**WHAT IS NEEDED**
Your answer must be every line of the data that holds the string "Choose".

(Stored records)
++++++++++++++++++++
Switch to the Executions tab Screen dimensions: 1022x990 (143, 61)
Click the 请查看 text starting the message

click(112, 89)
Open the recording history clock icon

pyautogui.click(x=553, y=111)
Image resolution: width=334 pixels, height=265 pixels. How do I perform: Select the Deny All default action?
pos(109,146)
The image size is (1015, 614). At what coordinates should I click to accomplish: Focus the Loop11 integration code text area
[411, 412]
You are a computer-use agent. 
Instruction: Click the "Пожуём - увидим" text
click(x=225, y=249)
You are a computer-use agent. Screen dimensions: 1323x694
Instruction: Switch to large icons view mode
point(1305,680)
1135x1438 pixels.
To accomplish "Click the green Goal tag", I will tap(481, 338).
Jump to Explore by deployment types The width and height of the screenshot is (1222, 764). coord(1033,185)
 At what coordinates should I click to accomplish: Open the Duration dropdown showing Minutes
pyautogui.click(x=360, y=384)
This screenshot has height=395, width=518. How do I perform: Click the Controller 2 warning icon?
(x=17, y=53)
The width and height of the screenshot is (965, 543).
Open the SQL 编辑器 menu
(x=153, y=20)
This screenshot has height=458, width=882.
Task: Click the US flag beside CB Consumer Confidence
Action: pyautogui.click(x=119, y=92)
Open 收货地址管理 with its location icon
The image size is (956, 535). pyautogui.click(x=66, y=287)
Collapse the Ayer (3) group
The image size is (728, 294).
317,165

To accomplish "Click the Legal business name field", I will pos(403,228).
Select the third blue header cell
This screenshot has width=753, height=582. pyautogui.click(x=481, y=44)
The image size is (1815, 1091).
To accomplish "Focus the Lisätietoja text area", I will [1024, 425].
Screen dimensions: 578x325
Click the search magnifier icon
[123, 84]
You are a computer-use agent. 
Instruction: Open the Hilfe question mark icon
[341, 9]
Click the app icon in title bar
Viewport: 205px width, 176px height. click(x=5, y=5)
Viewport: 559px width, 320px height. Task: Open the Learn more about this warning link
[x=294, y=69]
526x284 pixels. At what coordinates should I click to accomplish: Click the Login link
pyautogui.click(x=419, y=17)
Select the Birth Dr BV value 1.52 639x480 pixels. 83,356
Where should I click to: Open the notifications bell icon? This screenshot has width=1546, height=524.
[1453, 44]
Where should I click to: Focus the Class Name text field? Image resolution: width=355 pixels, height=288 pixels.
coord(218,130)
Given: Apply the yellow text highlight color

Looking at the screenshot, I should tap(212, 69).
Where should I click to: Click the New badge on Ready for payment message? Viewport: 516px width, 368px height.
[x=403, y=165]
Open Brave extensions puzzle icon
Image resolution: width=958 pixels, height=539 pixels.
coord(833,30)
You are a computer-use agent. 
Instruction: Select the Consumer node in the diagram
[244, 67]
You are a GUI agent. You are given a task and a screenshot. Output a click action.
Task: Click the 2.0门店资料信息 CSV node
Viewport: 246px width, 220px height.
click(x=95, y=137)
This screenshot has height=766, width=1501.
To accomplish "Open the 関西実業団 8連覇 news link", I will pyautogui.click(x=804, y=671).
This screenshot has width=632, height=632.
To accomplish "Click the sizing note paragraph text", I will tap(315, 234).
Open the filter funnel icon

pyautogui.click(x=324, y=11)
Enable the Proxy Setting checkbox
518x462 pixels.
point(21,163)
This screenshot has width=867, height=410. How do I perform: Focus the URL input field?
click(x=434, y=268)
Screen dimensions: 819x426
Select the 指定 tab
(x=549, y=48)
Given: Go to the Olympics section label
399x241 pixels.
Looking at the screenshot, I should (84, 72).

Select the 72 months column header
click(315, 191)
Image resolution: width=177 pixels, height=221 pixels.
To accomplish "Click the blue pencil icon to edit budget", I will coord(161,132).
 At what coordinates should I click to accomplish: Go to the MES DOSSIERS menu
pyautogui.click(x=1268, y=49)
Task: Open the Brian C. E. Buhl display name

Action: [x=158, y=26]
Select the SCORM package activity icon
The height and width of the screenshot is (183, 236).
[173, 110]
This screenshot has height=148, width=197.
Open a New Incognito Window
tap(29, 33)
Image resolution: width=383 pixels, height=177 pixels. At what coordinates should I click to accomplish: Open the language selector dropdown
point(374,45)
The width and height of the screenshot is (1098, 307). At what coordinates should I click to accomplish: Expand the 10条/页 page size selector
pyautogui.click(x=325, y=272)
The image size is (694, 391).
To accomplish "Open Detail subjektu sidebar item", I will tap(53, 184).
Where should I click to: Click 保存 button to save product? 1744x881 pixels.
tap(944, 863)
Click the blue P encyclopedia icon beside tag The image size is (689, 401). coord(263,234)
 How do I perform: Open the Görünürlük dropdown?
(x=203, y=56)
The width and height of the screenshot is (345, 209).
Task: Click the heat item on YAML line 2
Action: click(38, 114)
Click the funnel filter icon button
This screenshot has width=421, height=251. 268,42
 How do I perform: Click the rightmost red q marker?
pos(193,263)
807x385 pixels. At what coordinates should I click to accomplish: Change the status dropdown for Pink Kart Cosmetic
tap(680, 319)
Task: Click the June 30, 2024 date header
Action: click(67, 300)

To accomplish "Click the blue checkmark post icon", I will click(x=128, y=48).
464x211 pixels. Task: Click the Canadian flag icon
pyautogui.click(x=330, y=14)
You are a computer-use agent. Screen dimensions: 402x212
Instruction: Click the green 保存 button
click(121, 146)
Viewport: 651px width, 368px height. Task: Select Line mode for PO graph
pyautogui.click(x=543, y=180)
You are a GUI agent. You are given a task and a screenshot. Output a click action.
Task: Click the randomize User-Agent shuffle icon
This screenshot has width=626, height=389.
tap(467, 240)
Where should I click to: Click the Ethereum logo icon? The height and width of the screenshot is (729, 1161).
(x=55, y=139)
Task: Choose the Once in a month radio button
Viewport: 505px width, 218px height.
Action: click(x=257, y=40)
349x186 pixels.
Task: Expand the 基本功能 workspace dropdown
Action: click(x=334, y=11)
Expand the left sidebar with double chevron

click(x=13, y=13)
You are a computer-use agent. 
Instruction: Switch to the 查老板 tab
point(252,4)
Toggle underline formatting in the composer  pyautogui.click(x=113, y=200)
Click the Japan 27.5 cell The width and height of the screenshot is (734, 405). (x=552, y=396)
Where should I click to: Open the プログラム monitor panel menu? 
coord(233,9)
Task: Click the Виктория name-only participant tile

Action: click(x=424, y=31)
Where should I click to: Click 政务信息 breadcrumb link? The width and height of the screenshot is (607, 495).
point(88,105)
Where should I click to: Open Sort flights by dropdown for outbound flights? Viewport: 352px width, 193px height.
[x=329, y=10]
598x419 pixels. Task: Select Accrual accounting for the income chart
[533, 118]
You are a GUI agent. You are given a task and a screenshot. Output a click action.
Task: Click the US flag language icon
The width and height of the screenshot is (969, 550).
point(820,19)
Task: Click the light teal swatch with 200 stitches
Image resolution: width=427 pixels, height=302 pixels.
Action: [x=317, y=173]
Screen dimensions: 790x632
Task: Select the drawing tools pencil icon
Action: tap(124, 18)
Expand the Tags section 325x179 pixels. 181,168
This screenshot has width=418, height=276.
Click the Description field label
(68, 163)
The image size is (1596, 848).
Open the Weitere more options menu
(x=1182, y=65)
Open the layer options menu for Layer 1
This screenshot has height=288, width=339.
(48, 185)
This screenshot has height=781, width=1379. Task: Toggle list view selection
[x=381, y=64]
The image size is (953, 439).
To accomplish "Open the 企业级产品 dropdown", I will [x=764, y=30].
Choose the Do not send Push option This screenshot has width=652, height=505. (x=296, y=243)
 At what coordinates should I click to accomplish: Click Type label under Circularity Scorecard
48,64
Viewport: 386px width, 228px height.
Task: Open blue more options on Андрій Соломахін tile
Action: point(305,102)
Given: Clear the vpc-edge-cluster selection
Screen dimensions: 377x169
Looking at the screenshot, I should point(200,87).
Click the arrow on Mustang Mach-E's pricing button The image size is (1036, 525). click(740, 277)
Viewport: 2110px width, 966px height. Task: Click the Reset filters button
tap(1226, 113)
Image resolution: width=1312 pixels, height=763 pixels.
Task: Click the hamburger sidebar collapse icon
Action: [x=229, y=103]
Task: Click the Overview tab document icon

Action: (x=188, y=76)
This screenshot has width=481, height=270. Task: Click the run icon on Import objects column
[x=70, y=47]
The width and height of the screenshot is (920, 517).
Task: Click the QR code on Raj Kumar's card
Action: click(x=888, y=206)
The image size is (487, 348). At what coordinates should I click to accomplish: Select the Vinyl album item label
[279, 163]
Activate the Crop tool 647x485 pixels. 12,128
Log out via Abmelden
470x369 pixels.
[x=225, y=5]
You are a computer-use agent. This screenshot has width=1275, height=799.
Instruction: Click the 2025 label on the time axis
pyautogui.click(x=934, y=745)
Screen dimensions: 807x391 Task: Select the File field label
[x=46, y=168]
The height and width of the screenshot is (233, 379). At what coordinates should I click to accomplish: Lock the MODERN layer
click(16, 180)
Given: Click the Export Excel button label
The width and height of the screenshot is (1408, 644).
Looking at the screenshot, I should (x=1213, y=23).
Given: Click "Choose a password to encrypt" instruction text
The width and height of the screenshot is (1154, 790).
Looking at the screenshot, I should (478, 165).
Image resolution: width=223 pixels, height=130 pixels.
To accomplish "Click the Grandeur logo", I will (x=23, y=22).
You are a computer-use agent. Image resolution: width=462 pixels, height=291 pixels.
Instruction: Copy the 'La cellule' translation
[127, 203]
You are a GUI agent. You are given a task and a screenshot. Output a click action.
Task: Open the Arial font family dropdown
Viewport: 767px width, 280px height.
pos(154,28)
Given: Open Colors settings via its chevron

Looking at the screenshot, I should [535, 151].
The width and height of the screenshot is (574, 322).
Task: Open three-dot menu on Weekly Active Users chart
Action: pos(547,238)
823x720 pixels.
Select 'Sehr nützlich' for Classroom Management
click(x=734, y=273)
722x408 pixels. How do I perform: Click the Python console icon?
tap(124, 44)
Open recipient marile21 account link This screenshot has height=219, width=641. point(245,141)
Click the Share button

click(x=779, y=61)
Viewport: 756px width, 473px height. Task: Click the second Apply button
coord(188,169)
++++++++++++++++++++
**RESULT OF THIS EXERCISE**
Task: Choose the Once in a month radio button
Choose the Do not send Push option This screenshot has width=652, height=505. (x=296, y=243)
Given: Click "Choose a password to encrypt" instruction text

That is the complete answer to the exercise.